■ Source material
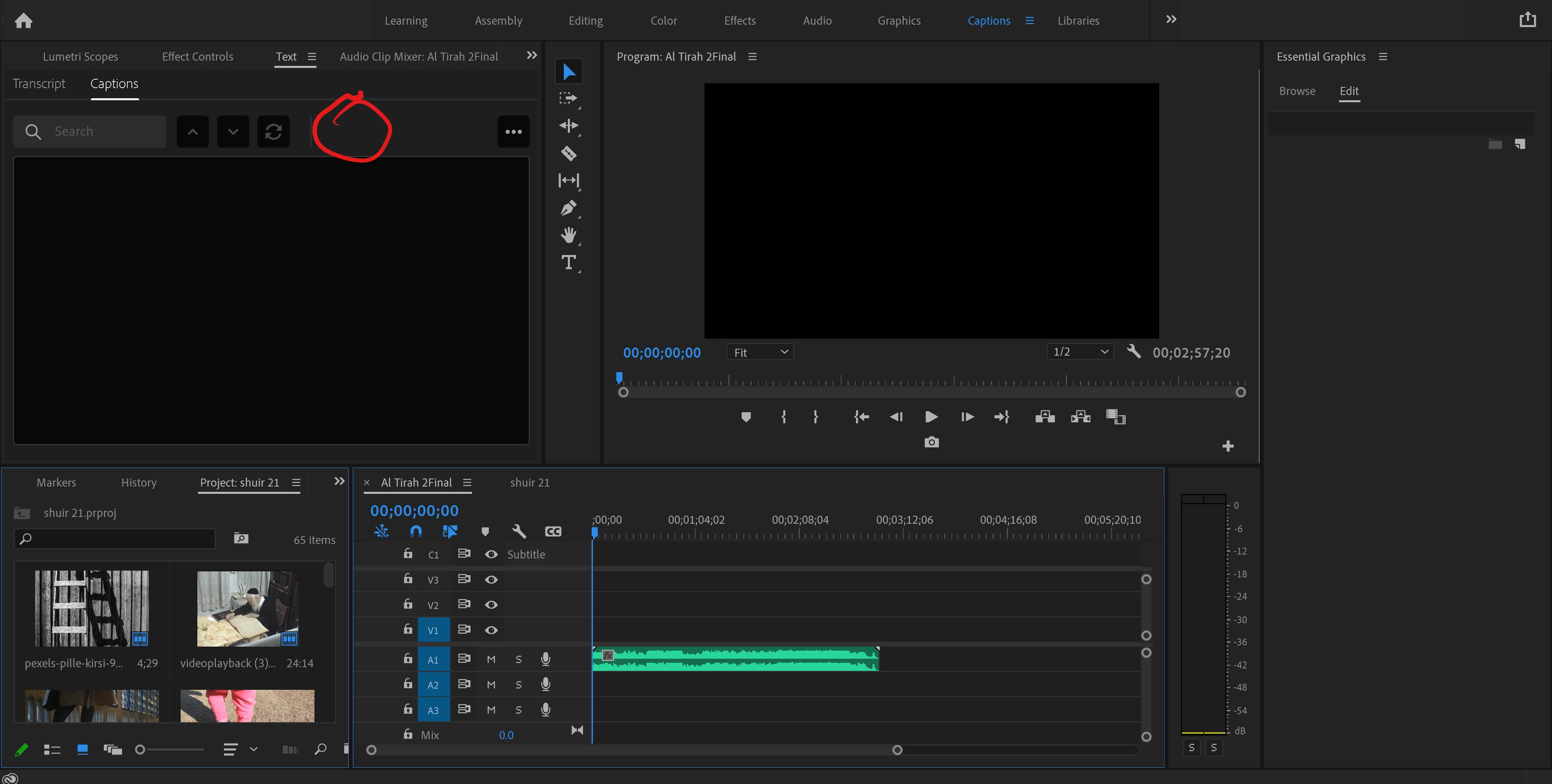Click the Track Select Forward tool

(x=568, y=98)
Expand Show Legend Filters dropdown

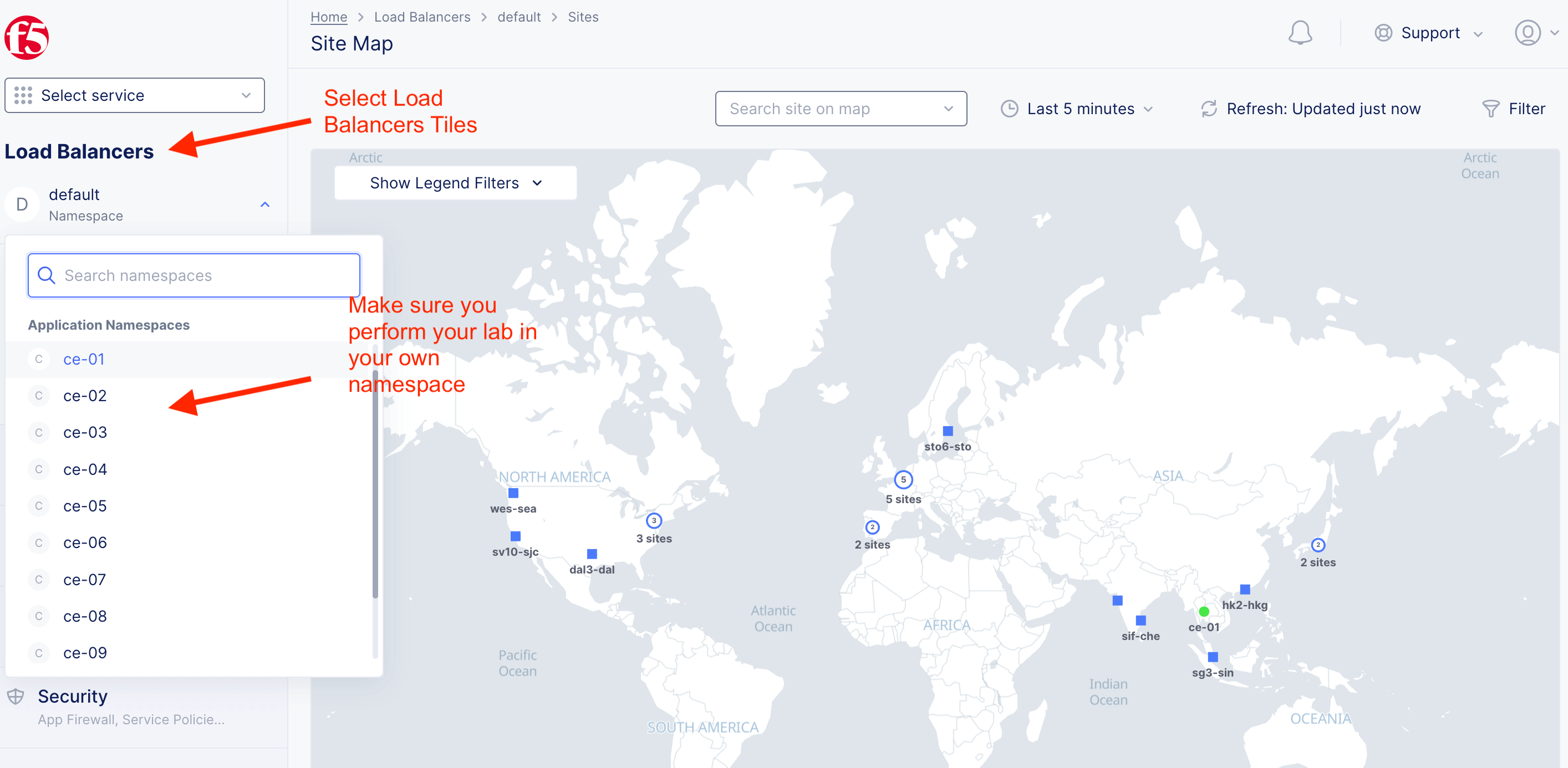pyautogui.click(x=455, y=183)
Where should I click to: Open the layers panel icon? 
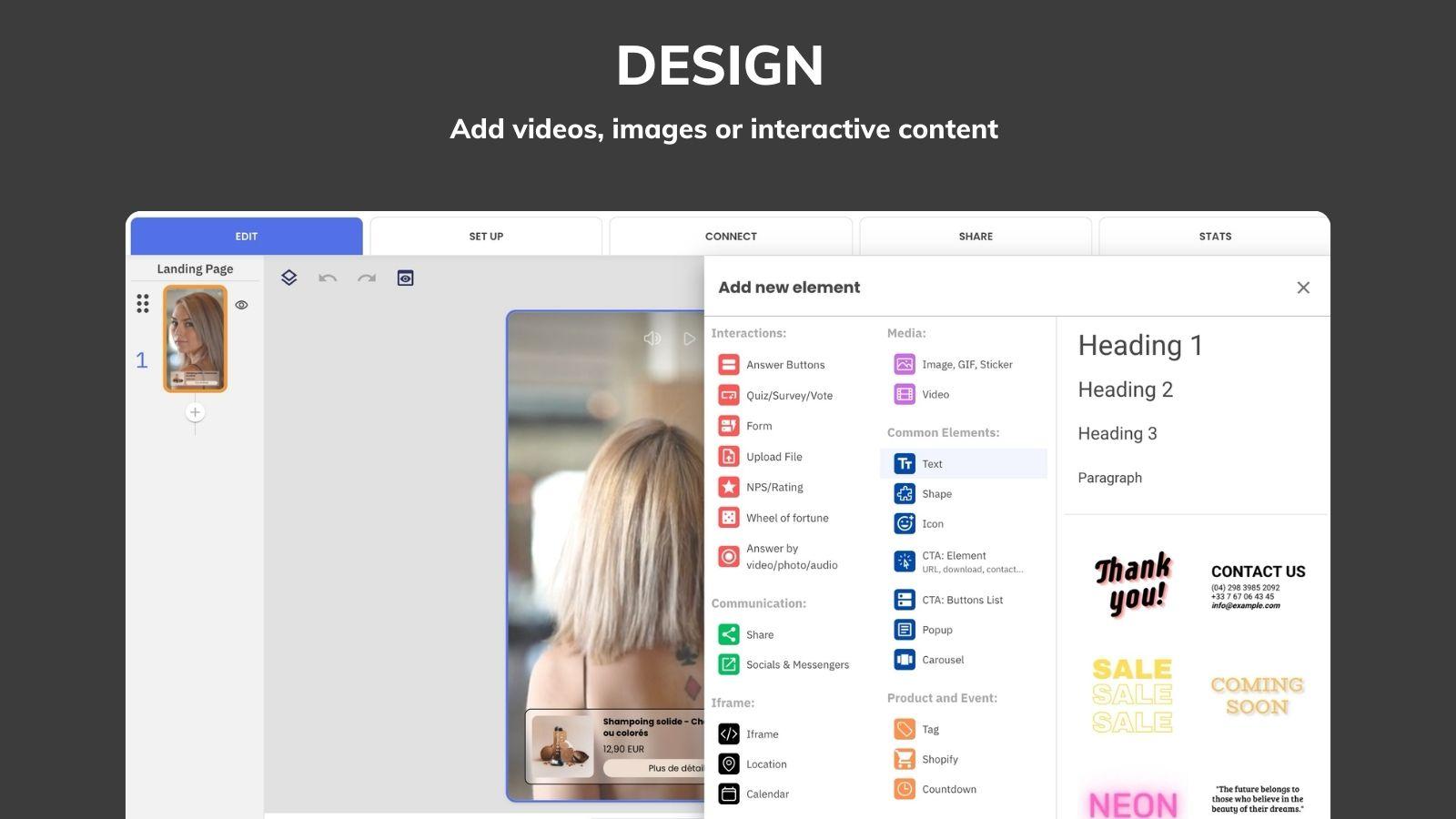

■ Directions
Every line from the one containing "Expand Show Legend Filters dropdown" through the final line of the records above is to be written out exactly; nothing else, and no pictures.

■ Answer area
Expand Show Legend Filters dropdown

pyautogui.click(x=455, y=183)
Where should I click to: Open the layers panel icon? 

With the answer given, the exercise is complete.